我正在寻找一种解决方案,用于在特定列中满足特定条件后对总行数求和。
简化的示例数据:
rbind( c('Group A', "eventcode.1", "10:00"),
c('Group A', "eventcode.3", "09:59"),
c('Group B', "eventcode.4", "09:57"),
c('Group A', "eventcode.6", "09:56"),
c('Group B', "eventcode.4", "09:52"),
c('Group A', "eventcode.4", "09:51"),
c('Group A', "eventcode.9", "09:48"),
c('Group A', "eventcode.1", "09:46"),
c('Group A', "eventcode.3", "09:45"),
c('Group B', "eventcode.4", "09:41"),
c('Group B', "eventcode.8", "09:40"),
c('Group B', "eventcode.4", "09:37"),
c('Group B', "eventcode.1", "09:33"),
c('Group B', "eventcode.2", "09:31"),
c('Group B', "eventcode.3", "09:30"),
c('Group A', "eventcode.5", "09:28"),
c('Group A', "eventcode.6", "09:28"),
c('Group B', "eventcode.7", "09:27"),
c('Group B', "eventcode.2", "09:26"),
c('Group A', "eventcode.9", "09:26"),
c('Group B', "eventcode.11", "09:24"),
c('Group A', "eventcode.7", "09:20"),
c('Group A', "eventcode.1", "09:17"),
c('Group A', "eventcode.2", "09:15"),
c('Group B', "eventcode.4", "09:12"),
c('Group B', "eventcode.4", "09:08")) %>%
as.data.frame() -> temp.data
colnames(temp.data) = c('Group', 'Event', "Time")
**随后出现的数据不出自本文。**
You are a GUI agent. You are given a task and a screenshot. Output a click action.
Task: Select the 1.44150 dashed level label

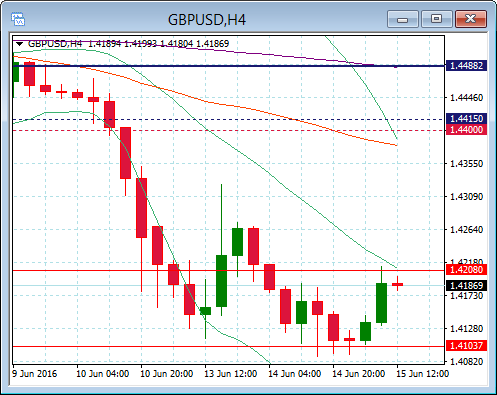click(x=466, y=119)
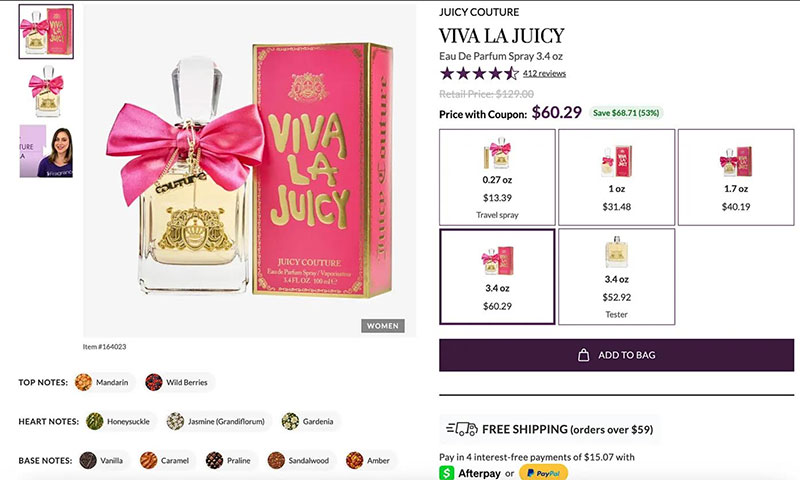Click the Praline note icon
The height and width of the screenshot is (480, 800).
(x=214, y=460)
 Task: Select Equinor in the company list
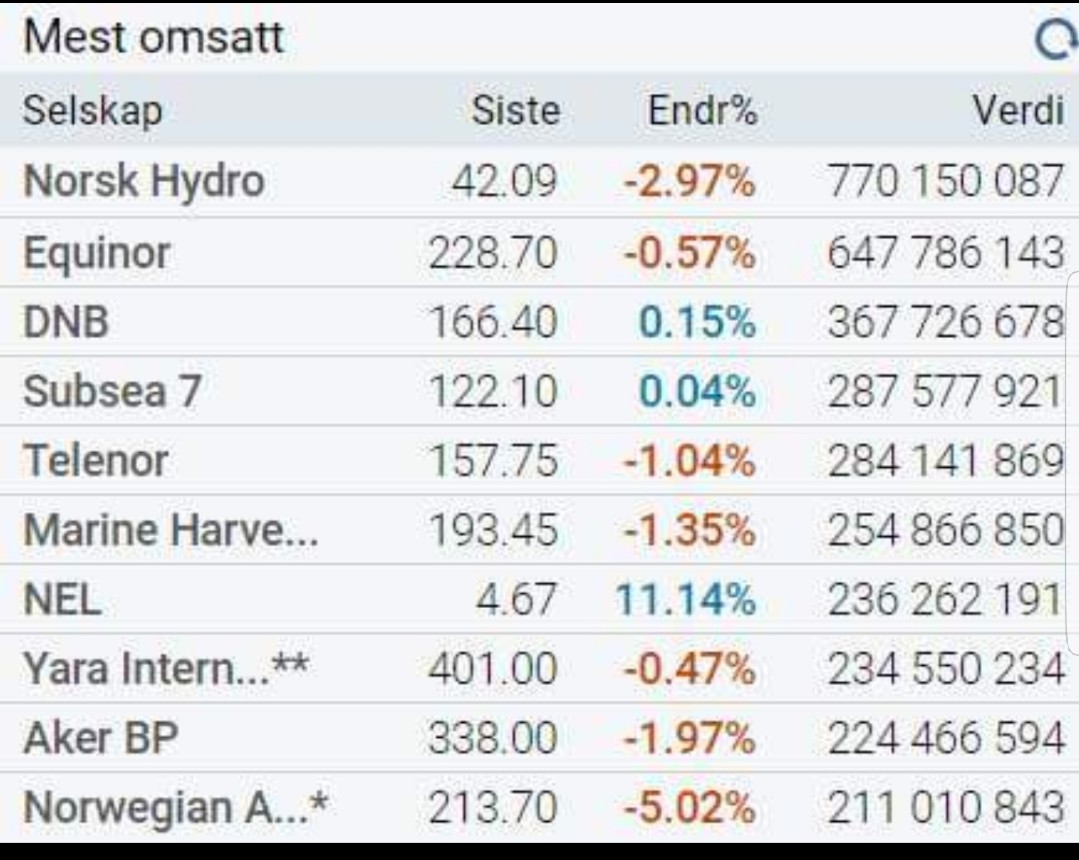97,252
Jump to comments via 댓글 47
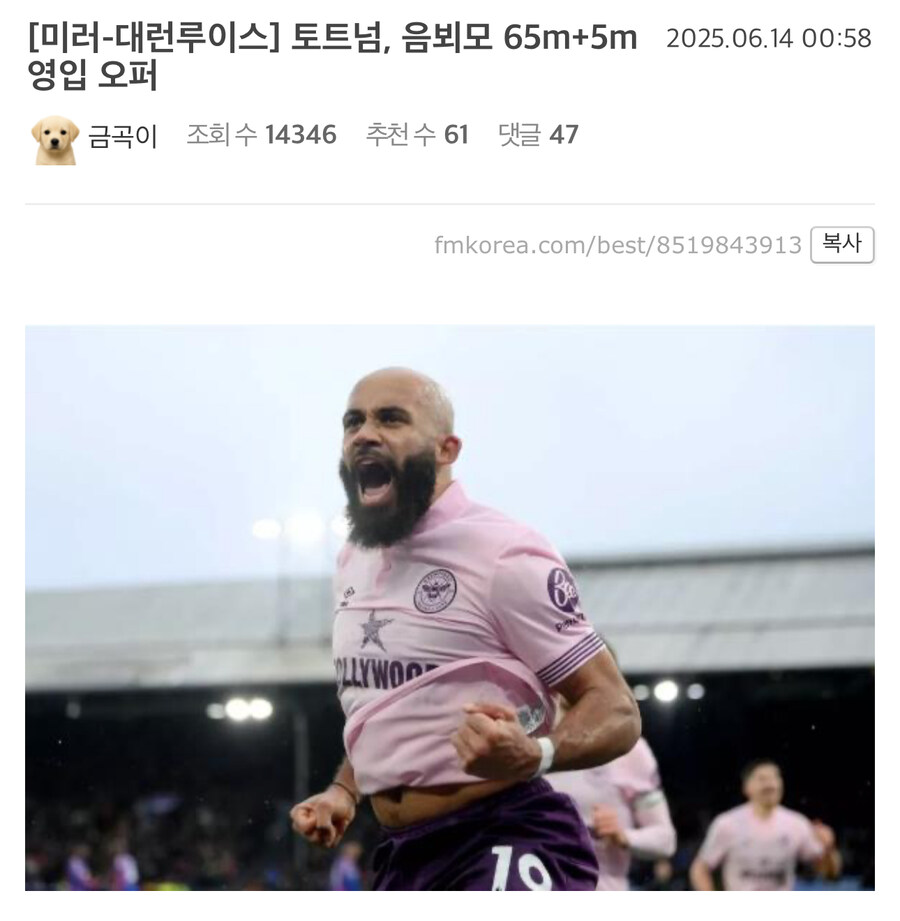The height and width of the screenshot is (921, 900). 538,135
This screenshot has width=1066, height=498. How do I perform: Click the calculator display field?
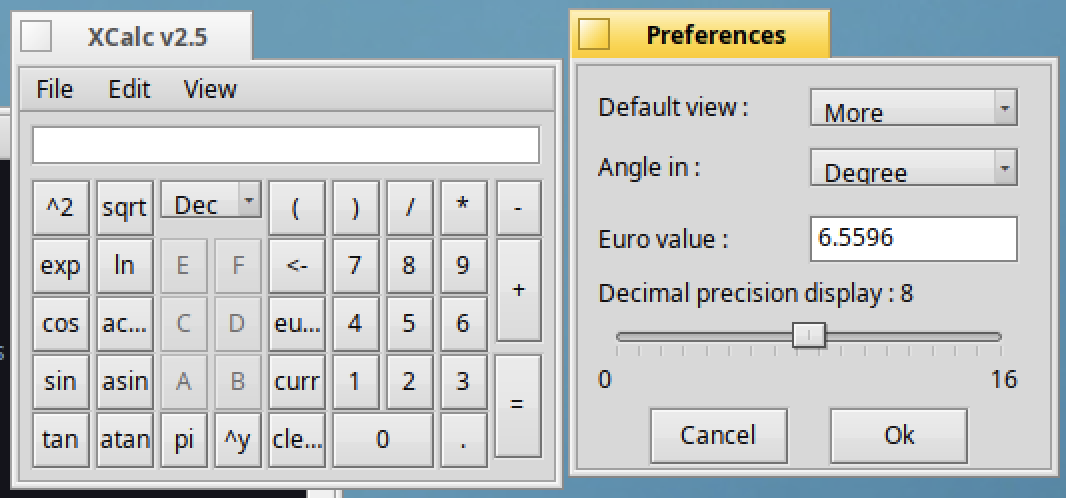286,145
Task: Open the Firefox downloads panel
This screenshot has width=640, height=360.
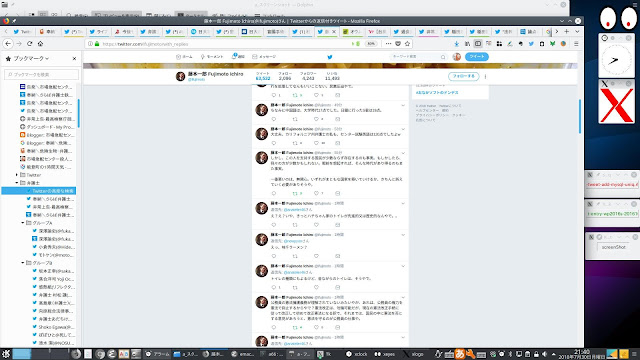Action: 456,44
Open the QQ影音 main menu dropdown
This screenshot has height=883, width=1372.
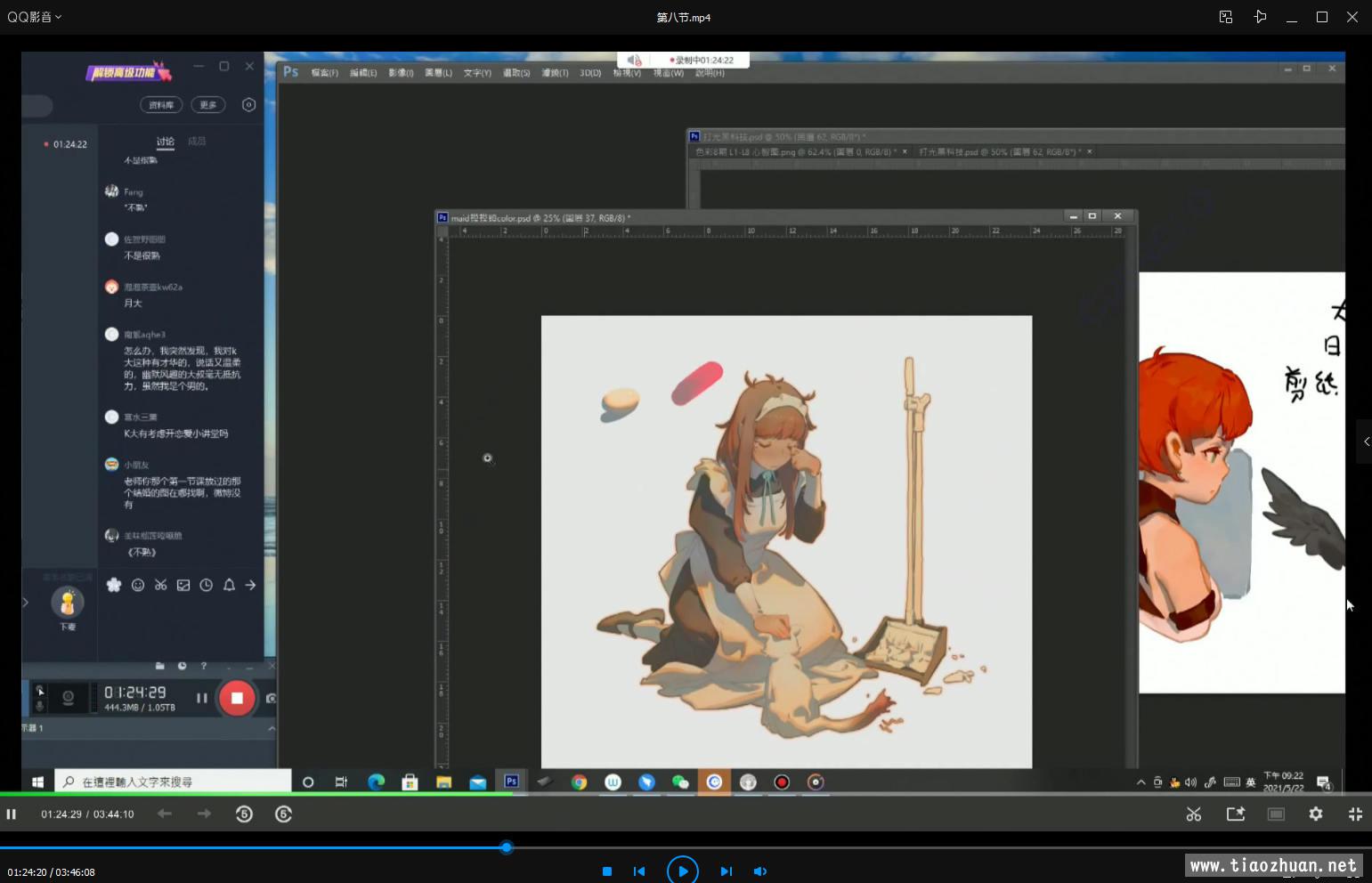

这是一组减少的数据(原始的将有40多列与事件相关的数据),但是重要的是要知道每个数据集中只有两种类型的组,并且这些组记录了动作为其分配了特定代码的事件。每当触发特定事件代码时,只要组之间没有中断,我想标识该行并创建一个新变量,该变量汇总导致该事件的行数(按A / B组分组)以及正在采取的行动。触发它的事件代码是“ eventcode.1”。然后,在前面的那些行中,我想对完成记录的事件的组的特定事件代码(eventcode.4)的发生和导致事件代码1的事件的总时间进行求和。
即
row 1 - Group A - would have a value of 0, eventcode.4 count of 0, and time count of 0 seconds
row 8 - Group A - would have a value of 2, eventcode.4 count of 1, and time count of 5 seconds
row 13 - Group B - would have a value of 3, eventcode.4 count of 2, and time count of 8 seconds
row 23 - Group A - would have a value of 1, , eventcode.4 count of 0, and time count of 3 seconds
答案 0 :(得分:1)
一种方法(使用dplyr
和lubridate
进行时间转换)
temp.data %>%
mutate(rn = row_number()) %>%
mutate(brk1 = lag(V2, 1) == 'eventcode.1',
brk2 = lag(V1, 1) != V1
) %>%
mutate(grp = cumsum(
(1L * coalesce(brk1, F)) +
(1L * coalesce(brk2, F)))
) %>%
group_by(grp) %>%
filter(last(V2) == 'eventcode.1') %>%
summarize(
row = last(rn),
group = first(V1),
value = n() - 1,
cnt = sum(if_else(V2 == 'eventcode.4', 1, 0)),
tmct = seconds(ms(first(V3))) - seconds(ms(last(V3)))
) %>%
select(-grp);
哪个会产生:
# A tibble: 4 x 5
row group value cnt tmct
<int> <fct> <dbl> <dbl> <Period>
1 1 Group A 0 0 0S
2 8 Group A 2 1 5S
3 13 Group B 3 2 8S
4 23 Group A 1 0 3S